Did you not know that I must be about My Father’s business? Luke 2:49 NKJV
Which of us would have said these words when we were twelve years old? His ways had been such that He would appeal to His parents as though they ought to have known from the tenor of His life what He was occupied with.
Philippians 3 shows how Paul, a man of like passions with ourselves, might tread the same path, seeing and estimating the beauty of Christ. The effect was, first, that he counted all else dung for the excellency of the knowledge of Christ Jesus his Lord; and secondly, having the Lord in His death as his substitute, and the Christ in His resurrection as his righteousness, he found that everything was against him. His position like that of Christ Himself, he could say, “Father.” As a child, his thought became, “I want to be like Christ in the fellowship of His sufferings.” The whole world to him was a place reeking of the murder of Christ, and it produced in him a sort of nauseous disgust of the things in it.

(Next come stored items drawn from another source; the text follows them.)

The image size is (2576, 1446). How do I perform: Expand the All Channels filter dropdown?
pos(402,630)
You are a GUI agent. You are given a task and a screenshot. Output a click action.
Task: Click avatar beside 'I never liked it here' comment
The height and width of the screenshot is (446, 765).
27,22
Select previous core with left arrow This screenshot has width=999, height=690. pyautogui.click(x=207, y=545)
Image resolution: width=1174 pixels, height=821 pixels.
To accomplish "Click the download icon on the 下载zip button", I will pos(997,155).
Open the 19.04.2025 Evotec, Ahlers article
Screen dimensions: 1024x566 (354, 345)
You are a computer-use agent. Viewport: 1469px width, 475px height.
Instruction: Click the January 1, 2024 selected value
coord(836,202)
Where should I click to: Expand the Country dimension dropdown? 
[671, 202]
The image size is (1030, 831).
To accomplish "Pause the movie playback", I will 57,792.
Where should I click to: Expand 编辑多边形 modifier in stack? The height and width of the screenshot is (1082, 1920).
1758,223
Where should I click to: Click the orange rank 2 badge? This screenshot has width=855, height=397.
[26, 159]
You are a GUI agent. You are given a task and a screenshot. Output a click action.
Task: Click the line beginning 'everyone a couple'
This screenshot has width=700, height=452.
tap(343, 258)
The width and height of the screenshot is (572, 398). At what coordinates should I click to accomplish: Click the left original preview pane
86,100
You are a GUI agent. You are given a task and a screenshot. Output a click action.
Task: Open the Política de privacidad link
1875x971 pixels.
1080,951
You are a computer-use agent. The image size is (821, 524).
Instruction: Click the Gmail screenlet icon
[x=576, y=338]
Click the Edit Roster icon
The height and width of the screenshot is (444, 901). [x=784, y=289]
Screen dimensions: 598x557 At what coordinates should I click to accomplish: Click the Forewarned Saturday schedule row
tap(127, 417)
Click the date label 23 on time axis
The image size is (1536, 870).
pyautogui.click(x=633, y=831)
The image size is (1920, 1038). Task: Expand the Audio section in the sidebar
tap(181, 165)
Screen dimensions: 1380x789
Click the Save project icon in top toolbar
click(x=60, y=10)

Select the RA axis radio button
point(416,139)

Being crucified with Him, and raised up together with Him, I would like to walk as He did in this world, to have the life He had when raised from the dead manifested in my ways. How few have this as their aim and object! How few seek to track out Christ! What will produce it? If you and I could say, “Did you not know that I must be about my Father’s business?” We should soon find ourselves in the fellowship of His sufferings. If I am a son, the Father has His business still to be done down here. Does it enter into our souls, sitting round His table, when we commemorate the death of our Lord, that our Father has business to be done? By His Spirit we can find out what part of that business He puts on us; and let us do that, letting self and the world go.